C’est dans cette approche que l’ergothérapie prend tout son sens : en aidant les parents à identifier leurs priorités, à organiser leur quotidien et à transformer un défi en solution concrète, afin de  contribuer à transformer l’expérience de l’allaitement en une occupation positive.

Soutenir le choix des parents

L’allaitement ne peut pas être réduit à une norme médicale ou à une performance attendue. C’est une expérience profondément humaine, au croisement de l’identité, des émotions, des relations sociales et d’une phase développementale majeure, la matrescence, qui se répercute sur tous les autres rôles des parents. L’allaitement est aussi soumis à des normes contradictoires : l’allaitement exclusif est fortement encouragé, mais les parents qui allaitent en public ou qui allaitent trop longtemps ou de manière différentes de la norme attendue peuvent être jugés ;  l’instinct maternel est valorisé, mais des normes très rigides sur les fréquences, les minutes et la durée de l’allaitement sont imposées. Reconnaître ces ambivalences peut aider les parents à se libérer de la culpabilité et à s’autoriser à écouter leurs propres besoins et ceux de leur enfant afin de choisir un mode d’alimentation plus sereinement, en accord avec leurs valeurs. 

Il ne devrait pas s’agir d’une performance, mais bien d’une expérience humaine, unique et signifiante. Chaque expérience d’allaitement mérite d’être soutenue, d’être inclusive et alignée avec ce que chaque famille souhaite, mais aussi d’être ancrée dans le respect des valeurs et des capacités du parent allaitant. 

Finalement, au-delà des aspects pratiques et émotionnels, l’accompagnement en allaitement gagne à reconnaître toutes les réalités familiales.
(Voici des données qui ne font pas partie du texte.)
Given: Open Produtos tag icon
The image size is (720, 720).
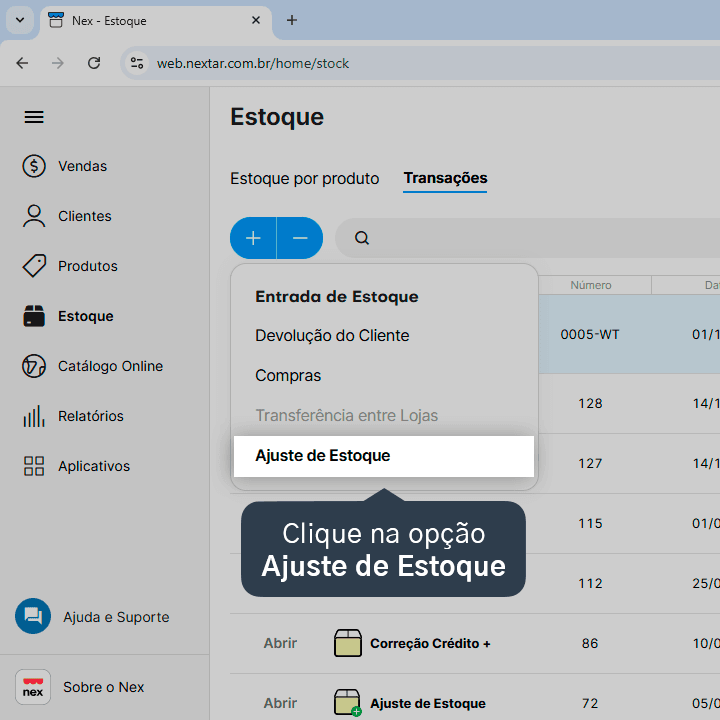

Bien que les données probantes soient encore très centrées sur les mères, il est important d’inclure toutes les réalités parentales. L’allaitement peut concerner des personnes trans, non binaires, ou des parents adoptants qui choisissent d’induire une lactation. Chaque parcours est valide et mérite d’être accompagné avec respect, sans exclusion.